I know this has been asked many times before, and I have read many of the same post, but I have never seen an actual definite answer. Is it possible to bypass / increase the limit of Unity’s meshes , I am making a procedural minecraft clone type game and with a limit of 65000 vertices, each chunk is very limited, Thinking about it this way,
I have an mesh what is made up of all the blocks in the chunk, looking at the vertices of the chunks, one fully rendered block results in 4 * 6 vertices , 4 per face dependant on whether there are any blocks next to it. However say if you were to diagonally align the blocks in the chunk, you would end up with 50 % of all the chunks blocks being rendered, all faces, meaning I am technically limited to : 5416.666666666667 blocks per chunk. Any more than that and it has the " possibility " of giving a " mesh out of bounds " exception. This limitation is well, very bad for people who want to make a minecraft type game because I can only simulate 1/16th of minecrafts terrain height, ofcourse i COULD use higher values but it gives the chance of the terrain being possibly out of range at one point.
This is why I am asking, is there any way possible to change the way unity uses meshes, increasing the vertex limit at all?
If you generate the mesh yourself, you could set the index format to 32 bit… Making the mesh double in size, but allow you to have a gigantic amount of vertices.
Mesh mapMesh = new Mesh();
mapMesh.indexFormat = UnityEngine.Rendering.IndexFormat.UInt32;
mapMesh.SetVertices(vertices);
mapMesh.SetTriangles(triangles.ToArray(), 0);
...
I had the same problem and I just solved it today. I will give more details on my problem but its kinda long so feel free to skip to the next paragraph for the solution. I needed to send MRI scans over an encrypted tcp channel to android devices running a unity app, so I made my own mesh data serializer in a new unity project to be used for model prep. It worked great to save the object and I could clear the meshdata after it saved, and rebuild it on the same object, but when I would try to load and build it on a different game object than the one I used to save, It would look like mom’s spaghetti. When I used simple objects like sphere or capsule, it could load on new objects, but not the MRI’s with 2 million + vertices, so I new it had to do with the size and indices. I guess it would roll over and reassign the vertices and faces leading to major mom’s spaghetti. I researched the problem and couldn’t understand how Unity could have such a low mesh size and how was my mesh I wanted to modify and save able to load and display in the first place if that were true? It turns out that the mesh limit comes from a mesh property called indexFormat, which defaults to 16 bit to save space, but can easily be changed to 32 bit to support more vertices. When unity loads models from other file types like obj and fbx, it uses the 16 bit unless there are too many vertices, then it uses 32.
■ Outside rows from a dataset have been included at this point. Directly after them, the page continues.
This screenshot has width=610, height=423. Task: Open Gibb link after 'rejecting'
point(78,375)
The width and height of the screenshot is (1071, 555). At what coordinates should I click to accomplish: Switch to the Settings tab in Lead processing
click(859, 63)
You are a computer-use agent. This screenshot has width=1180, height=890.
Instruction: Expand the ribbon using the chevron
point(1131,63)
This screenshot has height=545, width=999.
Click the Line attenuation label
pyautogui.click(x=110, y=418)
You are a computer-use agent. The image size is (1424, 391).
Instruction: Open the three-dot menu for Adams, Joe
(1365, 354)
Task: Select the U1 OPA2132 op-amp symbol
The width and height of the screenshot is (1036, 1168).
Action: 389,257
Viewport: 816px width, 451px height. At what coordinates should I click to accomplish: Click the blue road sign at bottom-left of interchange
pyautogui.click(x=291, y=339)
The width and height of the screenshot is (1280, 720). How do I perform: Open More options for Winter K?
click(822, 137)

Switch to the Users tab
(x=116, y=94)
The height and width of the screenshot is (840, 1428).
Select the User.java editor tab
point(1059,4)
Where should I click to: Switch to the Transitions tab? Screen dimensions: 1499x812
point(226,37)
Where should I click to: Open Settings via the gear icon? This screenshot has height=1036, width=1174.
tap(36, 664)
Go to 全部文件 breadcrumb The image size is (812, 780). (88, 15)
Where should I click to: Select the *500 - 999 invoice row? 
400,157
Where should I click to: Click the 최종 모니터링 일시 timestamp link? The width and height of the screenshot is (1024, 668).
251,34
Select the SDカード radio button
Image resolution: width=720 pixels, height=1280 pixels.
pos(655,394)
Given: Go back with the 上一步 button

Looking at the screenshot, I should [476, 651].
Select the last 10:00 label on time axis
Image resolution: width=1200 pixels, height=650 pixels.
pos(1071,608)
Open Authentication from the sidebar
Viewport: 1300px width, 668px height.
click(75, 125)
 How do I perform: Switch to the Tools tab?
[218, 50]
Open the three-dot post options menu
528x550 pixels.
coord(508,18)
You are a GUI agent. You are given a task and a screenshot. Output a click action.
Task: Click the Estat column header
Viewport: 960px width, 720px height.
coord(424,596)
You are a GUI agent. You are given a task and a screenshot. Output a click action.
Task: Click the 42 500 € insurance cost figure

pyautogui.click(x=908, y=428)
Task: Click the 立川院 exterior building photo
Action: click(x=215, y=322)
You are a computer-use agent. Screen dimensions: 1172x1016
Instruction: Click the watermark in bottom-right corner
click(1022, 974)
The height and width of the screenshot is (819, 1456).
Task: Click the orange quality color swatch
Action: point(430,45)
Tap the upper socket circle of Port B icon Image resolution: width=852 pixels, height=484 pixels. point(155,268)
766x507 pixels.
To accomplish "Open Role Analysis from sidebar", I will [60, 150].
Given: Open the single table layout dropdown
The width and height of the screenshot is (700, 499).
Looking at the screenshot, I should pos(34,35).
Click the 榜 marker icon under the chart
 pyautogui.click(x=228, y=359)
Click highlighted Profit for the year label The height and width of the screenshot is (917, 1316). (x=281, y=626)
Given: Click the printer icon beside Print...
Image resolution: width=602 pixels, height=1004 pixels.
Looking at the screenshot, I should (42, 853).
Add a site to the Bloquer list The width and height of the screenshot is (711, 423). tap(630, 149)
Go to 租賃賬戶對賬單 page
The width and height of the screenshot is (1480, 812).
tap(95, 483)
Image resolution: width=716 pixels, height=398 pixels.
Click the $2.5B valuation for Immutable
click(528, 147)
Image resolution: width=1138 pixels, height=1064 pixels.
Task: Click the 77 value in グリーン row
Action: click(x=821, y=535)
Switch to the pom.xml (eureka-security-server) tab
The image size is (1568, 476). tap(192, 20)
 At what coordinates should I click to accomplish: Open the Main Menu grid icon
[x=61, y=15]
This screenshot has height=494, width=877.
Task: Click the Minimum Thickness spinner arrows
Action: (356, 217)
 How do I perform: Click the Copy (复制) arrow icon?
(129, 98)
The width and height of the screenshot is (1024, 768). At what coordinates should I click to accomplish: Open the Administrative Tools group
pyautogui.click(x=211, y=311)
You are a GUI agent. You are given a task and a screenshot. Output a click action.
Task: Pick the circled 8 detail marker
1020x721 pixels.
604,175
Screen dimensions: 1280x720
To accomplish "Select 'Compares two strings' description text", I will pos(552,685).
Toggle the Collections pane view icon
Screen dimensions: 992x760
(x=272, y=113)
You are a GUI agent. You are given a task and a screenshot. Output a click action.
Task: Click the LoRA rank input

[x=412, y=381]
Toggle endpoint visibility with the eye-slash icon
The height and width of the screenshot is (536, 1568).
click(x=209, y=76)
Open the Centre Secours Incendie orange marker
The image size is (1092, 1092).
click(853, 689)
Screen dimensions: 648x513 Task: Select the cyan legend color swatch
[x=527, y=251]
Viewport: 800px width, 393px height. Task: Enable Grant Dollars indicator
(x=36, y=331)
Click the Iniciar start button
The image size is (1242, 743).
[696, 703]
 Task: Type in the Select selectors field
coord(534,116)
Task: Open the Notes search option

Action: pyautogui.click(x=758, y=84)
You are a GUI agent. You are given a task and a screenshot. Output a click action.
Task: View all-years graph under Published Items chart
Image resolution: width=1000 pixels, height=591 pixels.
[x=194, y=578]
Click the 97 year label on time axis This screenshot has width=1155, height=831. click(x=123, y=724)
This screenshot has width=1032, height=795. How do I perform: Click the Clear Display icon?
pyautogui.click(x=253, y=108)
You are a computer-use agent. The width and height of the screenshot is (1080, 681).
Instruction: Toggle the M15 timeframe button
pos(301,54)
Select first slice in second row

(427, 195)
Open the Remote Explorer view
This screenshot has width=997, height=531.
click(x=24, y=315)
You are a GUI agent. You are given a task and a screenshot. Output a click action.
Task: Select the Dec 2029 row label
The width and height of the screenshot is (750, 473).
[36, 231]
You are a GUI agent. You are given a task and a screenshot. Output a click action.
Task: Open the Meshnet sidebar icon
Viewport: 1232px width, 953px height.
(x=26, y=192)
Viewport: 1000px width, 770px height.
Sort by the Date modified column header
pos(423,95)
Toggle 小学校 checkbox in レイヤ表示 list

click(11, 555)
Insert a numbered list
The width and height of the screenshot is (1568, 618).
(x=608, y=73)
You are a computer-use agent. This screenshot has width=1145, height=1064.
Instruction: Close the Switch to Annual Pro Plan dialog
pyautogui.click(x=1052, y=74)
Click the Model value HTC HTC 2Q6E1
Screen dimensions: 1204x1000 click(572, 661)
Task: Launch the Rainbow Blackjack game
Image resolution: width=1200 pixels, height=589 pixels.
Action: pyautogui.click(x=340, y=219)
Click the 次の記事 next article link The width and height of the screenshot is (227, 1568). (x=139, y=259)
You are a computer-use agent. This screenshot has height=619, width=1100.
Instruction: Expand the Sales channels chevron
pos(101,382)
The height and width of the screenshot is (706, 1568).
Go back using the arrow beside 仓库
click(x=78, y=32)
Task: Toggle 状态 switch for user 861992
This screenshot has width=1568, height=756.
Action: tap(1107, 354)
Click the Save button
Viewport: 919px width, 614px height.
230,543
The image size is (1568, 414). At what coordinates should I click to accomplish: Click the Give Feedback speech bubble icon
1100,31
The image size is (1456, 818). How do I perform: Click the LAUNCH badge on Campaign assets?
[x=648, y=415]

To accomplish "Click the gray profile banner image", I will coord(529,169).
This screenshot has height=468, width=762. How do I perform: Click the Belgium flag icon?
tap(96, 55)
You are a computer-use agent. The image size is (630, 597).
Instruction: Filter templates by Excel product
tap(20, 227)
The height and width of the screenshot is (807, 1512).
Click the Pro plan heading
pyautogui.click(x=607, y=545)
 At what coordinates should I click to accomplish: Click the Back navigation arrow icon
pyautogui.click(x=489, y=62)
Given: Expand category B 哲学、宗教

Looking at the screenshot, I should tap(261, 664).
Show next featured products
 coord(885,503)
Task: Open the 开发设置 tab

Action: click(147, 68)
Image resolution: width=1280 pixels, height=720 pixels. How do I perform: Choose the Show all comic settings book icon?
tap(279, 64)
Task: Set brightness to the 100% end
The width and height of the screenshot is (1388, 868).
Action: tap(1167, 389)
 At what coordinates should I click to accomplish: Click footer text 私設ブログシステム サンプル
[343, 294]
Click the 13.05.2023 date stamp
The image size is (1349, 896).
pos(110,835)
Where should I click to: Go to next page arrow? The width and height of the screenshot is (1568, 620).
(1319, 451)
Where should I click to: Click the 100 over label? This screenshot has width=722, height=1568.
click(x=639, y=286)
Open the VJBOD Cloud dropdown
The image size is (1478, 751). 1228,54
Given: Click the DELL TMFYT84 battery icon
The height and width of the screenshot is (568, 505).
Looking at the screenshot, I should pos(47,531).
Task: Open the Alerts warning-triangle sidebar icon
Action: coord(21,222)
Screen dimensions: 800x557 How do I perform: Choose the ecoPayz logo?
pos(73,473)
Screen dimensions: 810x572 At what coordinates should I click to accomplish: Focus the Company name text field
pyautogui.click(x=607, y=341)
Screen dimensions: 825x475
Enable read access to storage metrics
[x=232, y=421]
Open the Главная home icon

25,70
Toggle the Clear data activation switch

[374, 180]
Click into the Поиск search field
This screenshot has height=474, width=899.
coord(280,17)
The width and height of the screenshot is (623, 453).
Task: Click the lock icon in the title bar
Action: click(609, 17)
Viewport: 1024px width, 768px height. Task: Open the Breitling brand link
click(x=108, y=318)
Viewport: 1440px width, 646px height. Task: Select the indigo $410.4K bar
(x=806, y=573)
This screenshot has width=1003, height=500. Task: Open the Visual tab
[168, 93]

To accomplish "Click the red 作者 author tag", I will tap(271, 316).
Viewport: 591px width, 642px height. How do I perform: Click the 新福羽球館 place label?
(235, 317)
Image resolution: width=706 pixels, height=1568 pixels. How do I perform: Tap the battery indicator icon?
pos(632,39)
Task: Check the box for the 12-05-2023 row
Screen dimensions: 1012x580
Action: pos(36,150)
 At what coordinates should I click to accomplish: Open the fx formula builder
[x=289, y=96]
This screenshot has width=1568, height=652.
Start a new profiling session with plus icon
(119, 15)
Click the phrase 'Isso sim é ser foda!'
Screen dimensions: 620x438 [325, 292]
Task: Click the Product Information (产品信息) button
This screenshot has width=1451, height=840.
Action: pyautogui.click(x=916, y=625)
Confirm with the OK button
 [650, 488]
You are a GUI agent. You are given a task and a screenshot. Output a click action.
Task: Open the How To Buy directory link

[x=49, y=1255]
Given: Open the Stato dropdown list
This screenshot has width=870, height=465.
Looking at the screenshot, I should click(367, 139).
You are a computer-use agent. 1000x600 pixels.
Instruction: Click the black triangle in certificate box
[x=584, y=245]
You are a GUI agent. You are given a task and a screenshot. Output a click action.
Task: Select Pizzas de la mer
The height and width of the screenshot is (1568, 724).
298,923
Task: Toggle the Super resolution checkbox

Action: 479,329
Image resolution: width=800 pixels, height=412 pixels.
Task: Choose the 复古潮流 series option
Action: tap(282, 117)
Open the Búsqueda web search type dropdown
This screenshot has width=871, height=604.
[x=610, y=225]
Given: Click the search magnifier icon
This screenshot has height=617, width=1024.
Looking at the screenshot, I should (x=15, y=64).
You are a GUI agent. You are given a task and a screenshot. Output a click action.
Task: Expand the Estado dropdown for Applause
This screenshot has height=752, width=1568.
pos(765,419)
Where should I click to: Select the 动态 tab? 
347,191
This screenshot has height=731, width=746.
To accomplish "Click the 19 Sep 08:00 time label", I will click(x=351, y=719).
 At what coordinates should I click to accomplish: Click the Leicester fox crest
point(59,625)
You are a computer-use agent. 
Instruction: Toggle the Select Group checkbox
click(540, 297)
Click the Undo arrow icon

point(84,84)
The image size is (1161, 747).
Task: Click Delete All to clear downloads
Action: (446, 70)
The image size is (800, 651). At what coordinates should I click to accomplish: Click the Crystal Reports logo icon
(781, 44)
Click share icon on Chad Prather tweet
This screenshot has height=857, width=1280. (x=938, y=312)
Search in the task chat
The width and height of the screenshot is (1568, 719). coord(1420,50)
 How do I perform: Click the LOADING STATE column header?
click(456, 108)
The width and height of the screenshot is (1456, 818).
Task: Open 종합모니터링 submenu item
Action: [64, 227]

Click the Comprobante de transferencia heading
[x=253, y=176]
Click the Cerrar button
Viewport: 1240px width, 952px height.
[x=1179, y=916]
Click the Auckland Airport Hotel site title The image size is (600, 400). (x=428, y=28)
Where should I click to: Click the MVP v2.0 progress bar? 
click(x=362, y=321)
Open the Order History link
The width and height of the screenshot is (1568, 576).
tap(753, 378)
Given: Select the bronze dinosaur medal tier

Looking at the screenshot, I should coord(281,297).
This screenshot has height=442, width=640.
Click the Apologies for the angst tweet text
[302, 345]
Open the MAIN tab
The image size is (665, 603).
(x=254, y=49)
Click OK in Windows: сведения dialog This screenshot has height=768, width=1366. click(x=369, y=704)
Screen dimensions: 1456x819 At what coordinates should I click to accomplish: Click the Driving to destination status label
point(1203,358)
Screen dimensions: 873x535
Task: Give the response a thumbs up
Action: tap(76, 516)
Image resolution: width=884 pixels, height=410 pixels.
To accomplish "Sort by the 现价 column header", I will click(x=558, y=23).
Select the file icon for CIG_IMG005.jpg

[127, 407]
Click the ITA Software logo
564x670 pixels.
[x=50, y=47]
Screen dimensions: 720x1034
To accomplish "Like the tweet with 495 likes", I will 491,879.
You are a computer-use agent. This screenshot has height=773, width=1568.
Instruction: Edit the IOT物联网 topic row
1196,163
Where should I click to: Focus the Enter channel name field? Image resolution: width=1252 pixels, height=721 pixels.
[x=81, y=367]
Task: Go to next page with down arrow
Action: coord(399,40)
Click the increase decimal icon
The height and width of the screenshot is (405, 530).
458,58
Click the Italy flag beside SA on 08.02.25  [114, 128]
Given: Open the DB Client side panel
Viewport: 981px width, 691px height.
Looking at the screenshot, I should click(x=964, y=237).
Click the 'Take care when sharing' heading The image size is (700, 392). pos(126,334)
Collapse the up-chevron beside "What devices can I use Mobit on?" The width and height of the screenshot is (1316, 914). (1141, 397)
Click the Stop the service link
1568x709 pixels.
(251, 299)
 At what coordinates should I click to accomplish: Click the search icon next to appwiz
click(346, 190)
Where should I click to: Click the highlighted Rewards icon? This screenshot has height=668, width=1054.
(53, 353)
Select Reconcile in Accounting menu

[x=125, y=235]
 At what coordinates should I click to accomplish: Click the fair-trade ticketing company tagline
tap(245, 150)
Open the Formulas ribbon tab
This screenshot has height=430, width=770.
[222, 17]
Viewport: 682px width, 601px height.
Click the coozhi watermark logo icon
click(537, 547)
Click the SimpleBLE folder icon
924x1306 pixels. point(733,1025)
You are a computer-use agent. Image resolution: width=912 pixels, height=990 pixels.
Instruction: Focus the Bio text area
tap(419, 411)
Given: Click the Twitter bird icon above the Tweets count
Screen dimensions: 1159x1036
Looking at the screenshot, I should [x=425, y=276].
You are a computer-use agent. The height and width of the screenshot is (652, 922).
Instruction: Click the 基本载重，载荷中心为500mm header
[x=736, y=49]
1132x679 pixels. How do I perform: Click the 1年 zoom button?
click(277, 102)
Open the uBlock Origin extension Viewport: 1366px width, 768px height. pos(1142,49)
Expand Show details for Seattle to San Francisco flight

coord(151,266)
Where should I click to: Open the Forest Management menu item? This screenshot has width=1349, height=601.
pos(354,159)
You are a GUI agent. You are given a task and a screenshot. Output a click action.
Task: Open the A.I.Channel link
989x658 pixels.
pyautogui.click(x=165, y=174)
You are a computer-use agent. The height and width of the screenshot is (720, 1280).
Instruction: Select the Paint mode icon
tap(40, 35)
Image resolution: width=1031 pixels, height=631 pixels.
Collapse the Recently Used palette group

Anyways, the quick fix is to do this on your mesh object which I call mesh:
mesh.indexFormat = UnityEngine.Rendering.IndexFormat.UInt32;
Just make sure you do it before you write all the mesh data or your model will quickly turn into mom’s spaghetti.
Also, this will not work on all devices. From the Unity docs, “Note that GPU support for 32 bit indices is not guaranteed on all platforms; for example Android devices with Mali-400 GPU do not support them. When using 32 bit indices on such a platform, a warning message will be logged and mesh will not render.” In the case that your program will run on devices with these limitations, I would rather fall back to a highly compressed low poly model in the catch of a try catch to set the indexFormat, but that is your call. The other way would be to break up the meshes as described above, but if the device has these limitations, I would guess it probably wouldn’t handle so many huge meshes. Don’t take my word on the last part though. I’m a mechanical engineer who taught myself software engineering, and that’s just my guess. Maybe it will handle them fine.
You cannot have more than 65,534 vertices in a mesh. If you want more vertices, just make more meshes. There is no real limitation; it’s more optimal this way anyway instead of having huge chunks with millions of vertices (primarily because of culling).
Hey bunny, good to see you are working with your project. (I’m working on mine too.)
Having only X, Z chunks will force you to make a chunk shape to be like a tall stick,
and they’ll only make your world with more draw calls.
Having x,y,z chunks should reduce the draw calls and increase the performance of your world after all!
With x,y,z chunks, your world is really limitless!!